Les images affluent au milieu des bulles.
Un voyant, ça nage.
Réfléchissons.
X in the river.
Quelle rivière ?
Où ?
Voyons voir.
A Eagles Mère, Pa.
Pa ?
Pennsylvania ?
Près d’Allentown, Bethlehem, Loyalsock Forest.
Il y a des champs.
Ça ressemble à ici.
C’est ça le hic, tout ressemble à tout.
C’est une vraie maladie.
Mère, Pa ?
Ouhlà, on s’approche du but. Papa-maman cheval.
Ça sent l’écurie.
Je ris tout seul.
Respire.
On ne peut pas rire et nager en même temps.
Mere, prononcez maière, ça s’écrit mère sans accent grave, comme adjectif ça veut dire simple, maière tchance, par pur hasard, et le nom veut dire étang.
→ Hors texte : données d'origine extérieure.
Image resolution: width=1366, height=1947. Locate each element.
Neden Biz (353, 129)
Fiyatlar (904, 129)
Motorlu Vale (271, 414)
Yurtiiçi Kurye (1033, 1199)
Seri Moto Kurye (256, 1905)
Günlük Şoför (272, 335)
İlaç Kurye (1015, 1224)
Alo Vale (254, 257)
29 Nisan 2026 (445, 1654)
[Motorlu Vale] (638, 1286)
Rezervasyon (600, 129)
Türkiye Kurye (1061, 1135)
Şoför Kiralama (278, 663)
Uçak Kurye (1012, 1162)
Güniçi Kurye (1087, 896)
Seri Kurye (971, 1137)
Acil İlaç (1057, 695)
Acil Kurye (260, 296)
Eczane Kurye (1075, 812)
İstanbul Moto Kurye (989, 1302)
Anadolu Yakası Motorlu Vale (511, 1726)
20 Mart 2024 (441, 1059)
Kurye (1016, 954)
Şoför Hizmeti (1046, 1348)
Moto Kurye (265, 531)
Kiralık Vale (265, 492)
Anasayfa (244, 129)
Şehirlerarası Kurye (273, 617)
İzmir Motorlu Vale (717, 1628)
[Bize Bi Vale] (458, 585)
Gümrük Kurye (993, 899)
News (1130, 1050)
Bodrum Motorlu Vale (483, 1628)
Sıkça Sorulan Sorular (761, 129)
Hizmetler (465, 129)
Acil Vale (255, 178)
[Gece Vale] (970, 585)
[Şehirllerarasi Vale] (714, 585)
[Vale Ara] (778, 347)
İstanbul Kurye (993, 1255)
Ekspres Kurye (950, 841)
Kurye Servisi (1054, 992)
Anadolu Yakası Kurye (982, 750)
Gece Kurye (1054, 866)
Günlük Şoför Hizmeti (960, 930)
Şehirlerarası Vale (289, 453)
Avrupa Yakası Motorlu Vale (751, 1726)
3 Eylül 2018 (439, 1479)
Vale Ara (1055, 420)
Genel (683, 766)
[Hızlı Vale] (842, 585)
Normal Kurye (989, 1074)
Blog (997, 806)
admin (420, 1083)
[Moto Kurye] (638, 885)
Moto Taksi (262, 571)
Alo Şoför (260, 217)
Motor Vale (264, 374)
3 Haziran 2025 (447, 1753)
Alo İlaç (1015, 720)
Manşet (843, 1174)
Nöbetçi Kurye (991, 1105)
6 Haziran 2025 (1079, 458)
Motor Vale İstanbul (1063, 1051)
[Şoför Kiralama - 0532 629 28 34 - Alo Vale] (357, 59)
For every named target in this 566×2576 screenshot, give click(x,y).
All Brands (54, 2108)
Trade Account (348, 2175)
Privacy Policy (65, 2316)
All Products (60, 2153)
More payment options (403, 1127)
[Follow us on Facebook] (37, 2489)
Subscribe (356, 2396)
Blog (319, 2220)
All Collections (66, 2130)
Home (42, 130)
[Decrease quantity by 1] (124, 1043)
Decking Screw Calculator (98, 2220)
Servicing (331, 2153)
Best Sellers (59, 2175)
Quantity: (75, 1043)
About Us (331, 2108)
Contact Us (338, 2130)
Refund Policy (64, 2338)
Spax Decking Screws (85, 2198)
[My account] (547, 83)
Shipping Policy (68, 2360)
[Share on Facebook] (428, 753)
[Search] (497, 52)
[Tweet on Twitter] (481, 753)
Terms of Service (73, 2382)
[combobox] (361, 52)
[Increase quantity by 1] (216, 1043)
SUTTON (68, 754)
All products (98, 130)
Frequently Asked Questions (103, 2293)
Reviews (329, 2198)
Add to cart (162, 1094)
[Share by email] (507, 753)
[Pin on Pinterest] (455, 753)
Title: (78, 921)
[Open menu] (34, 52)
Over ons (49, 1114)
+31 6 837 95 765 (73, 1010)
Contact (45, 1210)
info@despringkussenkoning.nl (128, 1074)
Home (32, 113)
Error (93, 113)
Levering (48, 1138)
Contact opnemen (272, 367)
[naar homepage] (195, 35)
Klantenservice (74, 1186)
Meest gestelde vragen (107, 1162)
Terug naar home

Un simple étang, alors ça !
Un lac.
Il n’y a pas de courant.
Je croyais que c’était une rivière.
Je déteste les lacs.
L’eau morte.
A rush of images amid the bubbles
All visionaries swim.
Think it over.
X in the river.
Which river?
Where?
Let’s see if we can see.
In Eagles Mere, Pa.
Pa?
Pennsylvania?
Near Allentown. Bethlehem, Loyalsock Forest.
Plenty of fields.
Kind of like here.
That’s the hitch, everything’s like everything.
It’s a real disease.
Mere, Pa?
Mere, mère, maman, Ma, Pa.
Now we’re homing in on something. Ma-Pa horse.
Smells like a stable.
Laa—laughing all alone.
Breathe.
You can’t laugh and swim at the same time.
Mere, it means pond.
Merely a pond then!
By mere chance, and not merrily, a lake.
No current. I thought it was a river.
I hate lakes.
Dead water.
Je colle ça avec ça, mon cœur mis à nu, et fffft fait la bande douce, la bande magnétique dans sa boîte métal, on compare, on
incruste, on superpose, on comprend que les sensations sont des choses.
On peut les toucher.
Des machins en volume.
Hérissés avec des bords.
Des chansons en dur.
On peut les faire tourner dans l’air de l’autre côté à l’envers.
Tout est net.
Tout est net jusqu’à l’infini, la même netteté dans les plis, tout est plissé et précis, le narrateur embrasse sa dulcinée, il voit l’émail de ses dents à cent mères, il peut compter le nombre de cheveux par mèche, il tourne autour du grain de beauté, au moment ad hoc, les pores de la peau nous crèvent les yeux oh ça nous change le baiser, le moindre frémissement de sa lèvre supérieure actionne des milliers de petits palpeurs qui entourent la lèvre adverse, miam.
La technique c’est bien.
Vous me direz, la première femme que j’ai embrassée, c’était une déesse de marbre, grandeur nature, tenant une torchère, éclairant un escalier. Lèvres de pierre et tourbillon vertical.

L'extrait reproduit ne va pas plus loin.